Now, after reading this you probably think my sister is horrible. Or that I was neglected. (Don't worry, I was spoiled too!) But, truth be told, she's not horrible. Sure, as a kid, she had her MOMENTS, like, um, what I described above. But she was excellent in school, not just with her marks, but with her people skills - always friendly, always happy, just a ray of sunshine. She is very personable, to this day - she has tons of friends, she's never in a bad mood, she always see the good in people, and I'm sure even MY friends like her more then they like me. Seriously. She is that nice. I tend to bitch and complain a lot. She does not. She's also not a mother yet, so...

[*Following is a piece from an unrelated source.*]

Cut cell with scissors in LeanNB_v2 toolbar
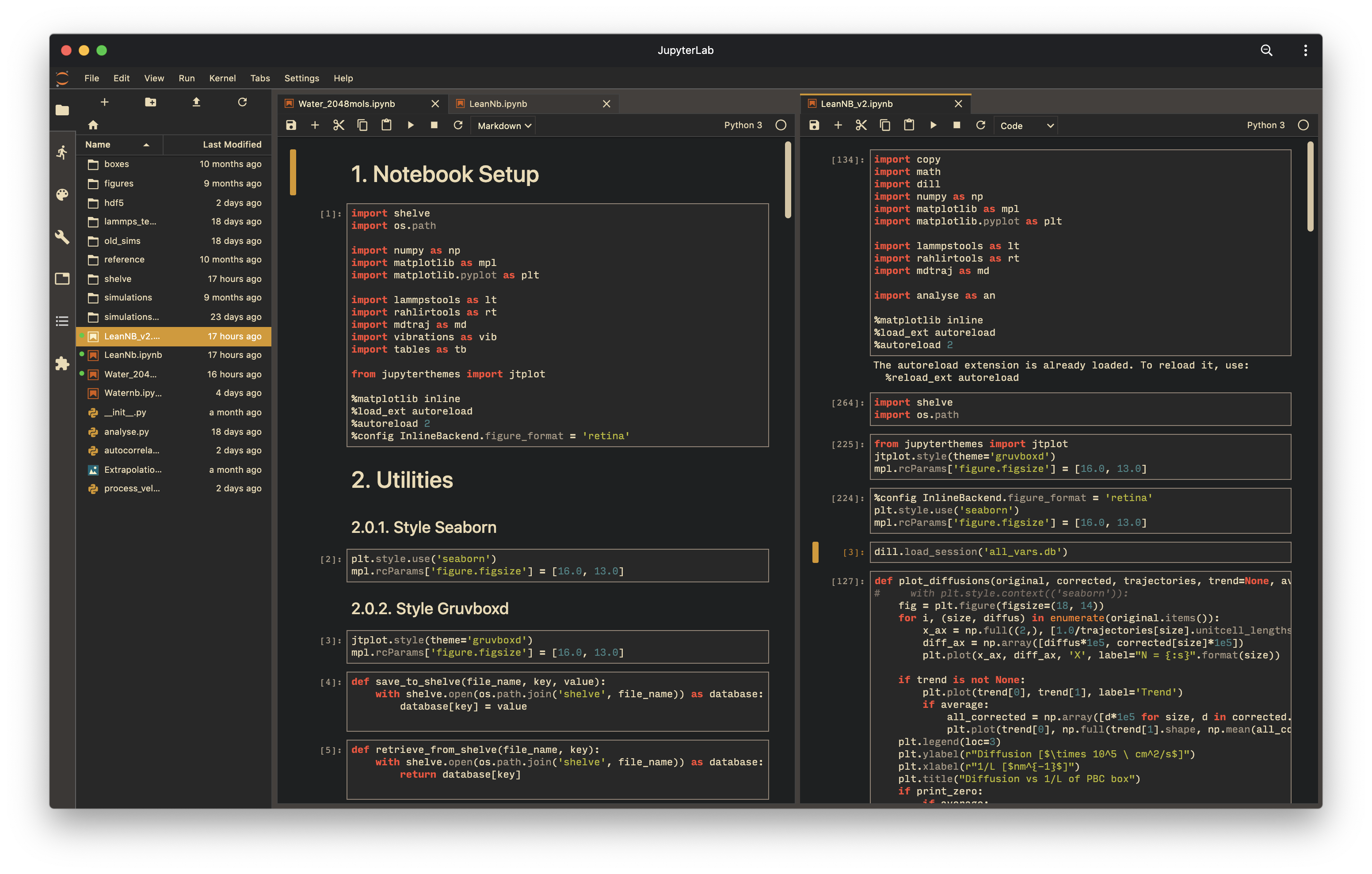Screen dimensions: 1372x874 click(x=861, y=125)
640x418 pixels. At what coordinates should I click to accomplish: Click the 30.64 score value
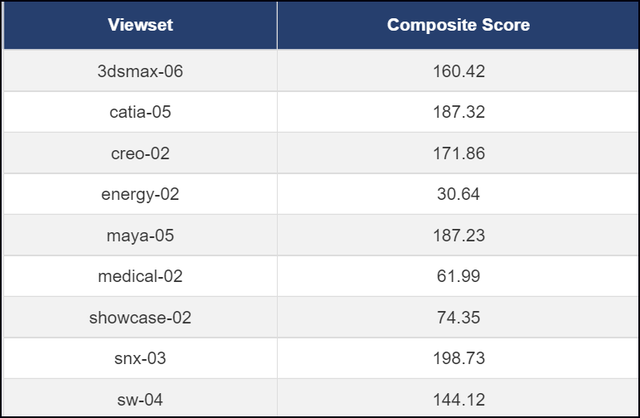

She was a handful as a child. She would throw those tantrums you only read about or perhaps have had first-hand experience with. However, in the long run, despite the fact that she was spoiled - she's a great person. My boys love her, and she is a wonderful aunt who comes over almost every day.
Sometimes, you just have to give in a little more. It's not going to hurt them in the long run. It's really not. As long as you do your job and love them, teach them right from wrong, and what is acceptable behaviour and what is not. Talk to them about the real world, explore with them, read to them. Spoil them in love and attention. Try not to get mad or upset over the little things they do wrong. They're just children, after all!
If they want to stay up an extra half hour, let them. If they want to eat chocolate for breakfast every so often, indulge them. Have fun with them! I'm not one to live by too many rules with my boys - and they're happy, thriving, smart. And they do test my patience, and they do things that make me shake my head, but I'm not going to stress over the little things, you know?
Life is precious, and our children grow up too fast. Try not to let the little things bother you so much. Enjoy the present, and spoil your children.